Ospitiamo con piacere la riflessione un intervento teorico di Carlo Infante, esploratore di linguaggi e territori, o per meglio dire “changeMaker, presidente di urban experience, progettista culturale e docente free lance di performing media”. Lo conosco dagli anni ’80, e posso testimoniare che ha saputo attraversare cambiamenti socio-culturali epocali, senza farsi trovare impreparato, senza farsi spazzare via dalle ondate, senza rimanere attaccato a pensieri ormai vetusti. (T.C.)

Uno dei migliori modi per interpretare i radicali mutamenti in atto è quello di cercare di ripristinare quel senso naturale delle cose che si sta perdendo progressivamente, da almeno tre generazioni.

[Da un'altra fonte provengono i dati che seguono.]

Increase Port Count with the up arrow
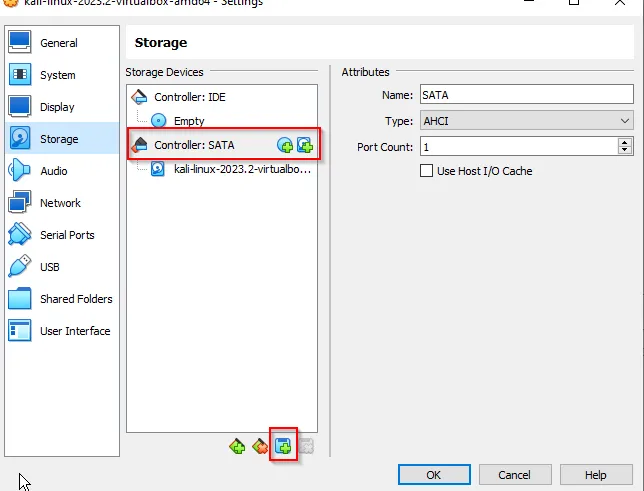 coord(626,142)
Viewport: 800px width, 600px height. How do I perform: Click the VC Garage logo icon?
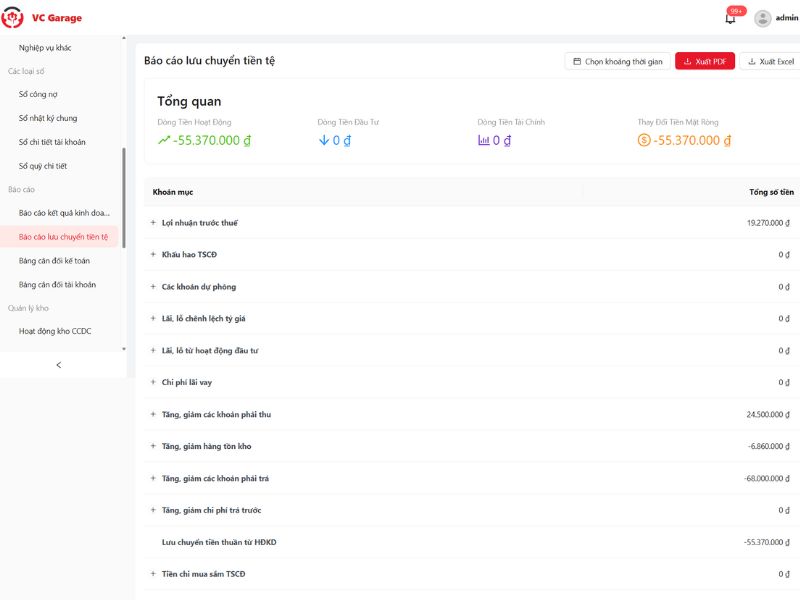[x=13, y=18]
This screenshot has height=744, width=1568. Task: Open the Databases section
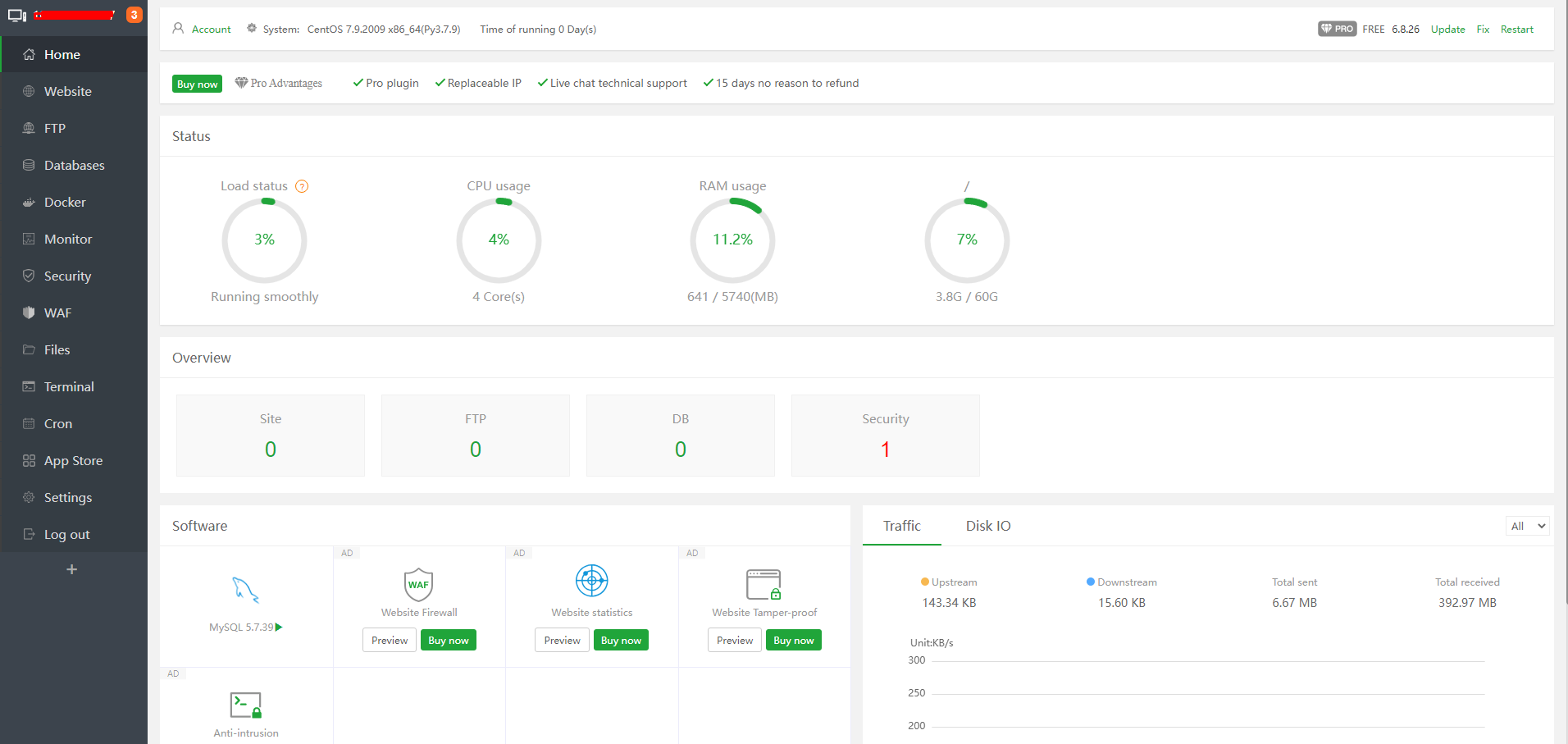75,165
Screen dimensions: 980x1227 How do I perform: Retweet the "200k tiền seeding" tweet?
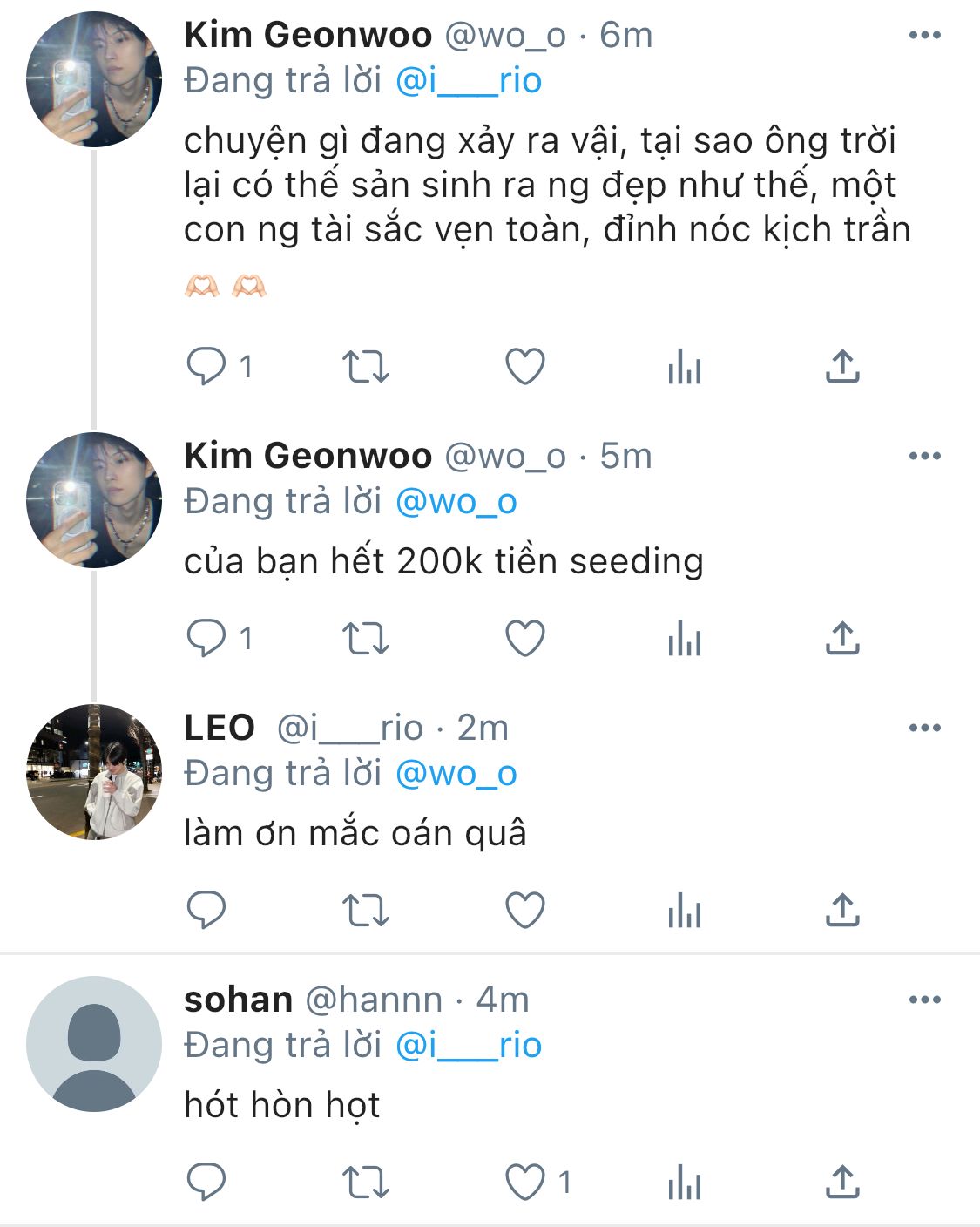coord(365,639)
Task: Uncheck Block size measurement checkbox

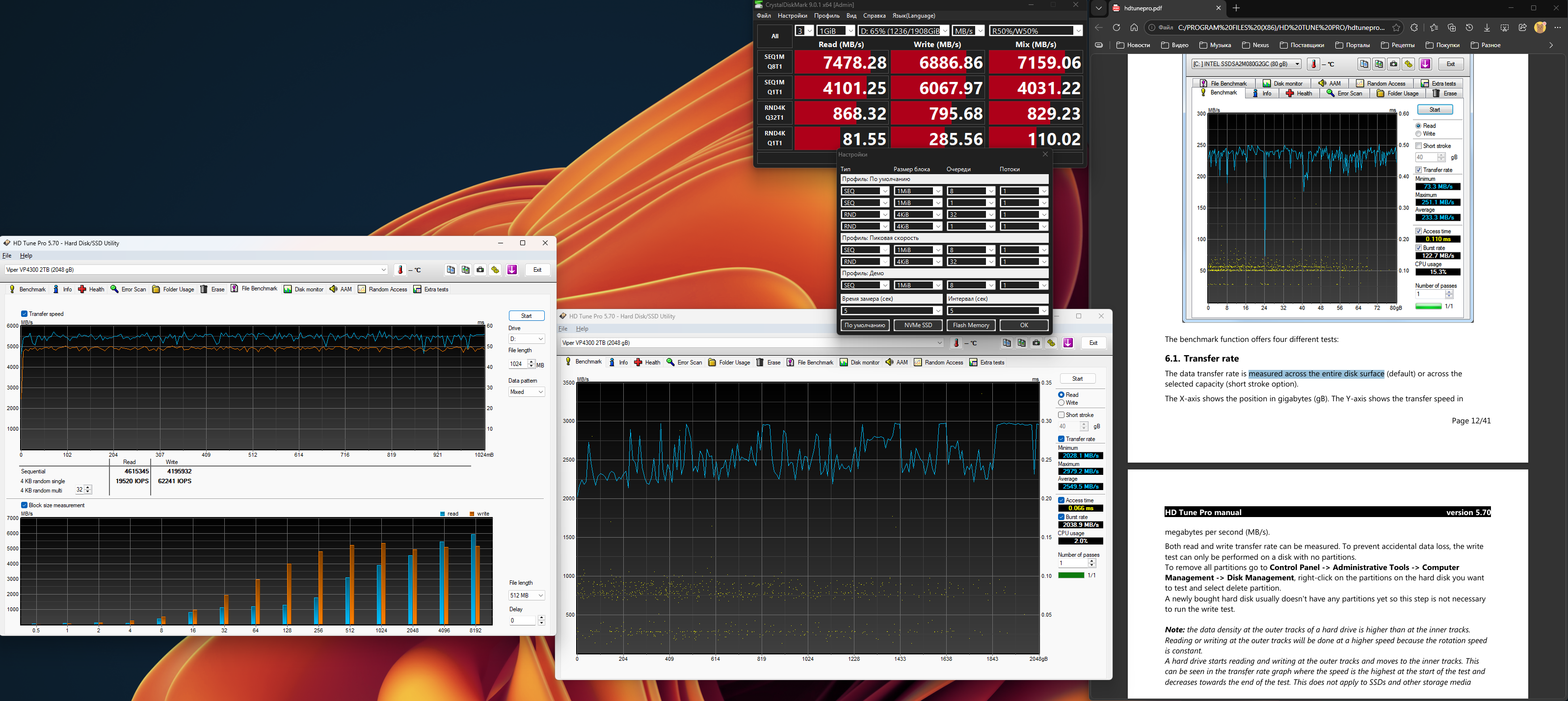Action: [25, 505]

Non è quindi un problema connesso allo sviluppo delle tecnologie digitali come alcuni cercando di far intendere ma di modelli di sviluppo che nell’ultimo mezzo secolo hanno sfiancato il nostro sistema, quello ambientale in primo luogo.

E’ per questo che con Urban Experience mi sono rimesso in cammino, conversando, esplorando, “con i piedi per terra e la testa nel cloud”.

Conversare può significare “girare insieme” (dal latino “versum”, girare, trovarsi, e “cum”:insieme) ed è questo che facciamo da tempo con i walkabout che si rivelano sempre di più un ottimo modo per apprendere dappertutto, raccogliendo indizi dai paesaggi sia urbani sia rurali, condividendolo nella trasmissione radiofonica nomade.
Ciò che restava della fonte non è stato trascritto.